NetMRI Security Settings

Use the Security page (Settings icon > General Settings section > Security) to configure certificates and define HTTPS, SNMP, and SSH settings. The settings you define here ensure that communications between NetMRI and managed network devices conform to best-practice security protocols. You must upload X.509 certificates in PEM format. Also, certain authentication and authorization services, such as LDAP, allow the use of certificates between the requesting client (NetMRI) and the server to protect connections from passing user login information and client-server exchanges in the clear.

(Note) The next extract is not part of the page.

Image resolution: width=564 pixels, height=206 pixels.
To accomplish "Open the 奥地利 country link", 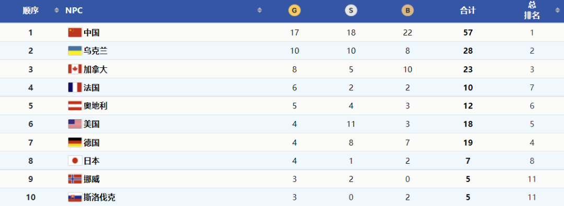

The following four tabs appear on the Security page:

NetMRI HTTPS Settings	In the NetMRI HTTPS Settings tab, you can perform the following: Install an HTTPS certificate. For information, see Installing HTTPS Certificate. Enable or disable HTTP and HTTPS protocols. For information, see Running the NetMRI UI in HTTP Mode. When HTTPS is enabled, you can select one or more CipherSuites to be supported. A Cipher Suite is a combination of a transport protocol (e.g., TLS), an encryption algorithm (e.g., AES128), and an authentication algorithm (e.g., SHA). Most web browsers support a wide range of Cipher Suites. The list of default combinations provided by NetMRI is generally sufficient for most environments. High assurance environments should select only the Cipher Suites that are defined in their specific network security policy.
SSH Settings	Use the SSH Settings tab to configure the SSH protocols and ciphers used by NetMRI when connecting to network devices for configuration file collection and Configuration Command Script execution (i.e., Client mode); and the SSH protocols and ciphers supported by NetMRI when accepting connections to the Administrative Shell (i.e., Server mode). In both cases, you can selectively enable or disable the SSH v1 and SSH v2 protocols, and specify the ciphers to be supported by each protocol. For information, see Configuring Global SSH Settings. SSH v1 does not support cipher selection in Server mode because the NetMRI SSH server automatically negotiates the cipher based on the request from the SSH v1 client.
SNMP Settings	Use the SNMP Settings tab to specify the version and community/password for accessing the NetMRI SNMP agent. By default, SNMP v1 and SNMP v2c are enabled with a default community string. High assurance environments may disable those protocols and enable SNMP v3, providing an appropriate passphrase. The SNMPv3 feature uses the MD5 algorithm without encryption for authentication. The NetMRI SNMP Agent is automatically configured and restarted when the settings are updated. For information, see Configuring Global SNMP Settings. The SNMP Settings form applies only to the SNMP agent, not the SNMP protocols used by NetMRI to access network devices. When accessing network devices, NetMRI attempts SNMP v2c first, then tries SNMP v1.
CA Certificates	The CA Certificates tab provides importing and management of X.509 certificates from trusted Certificate Authorities for operations such as Active Directory and LDAP server authentication. For information, see Installing CA Certificate. Also, see About CA Certificates for Cisco APIC for APIC-specific information.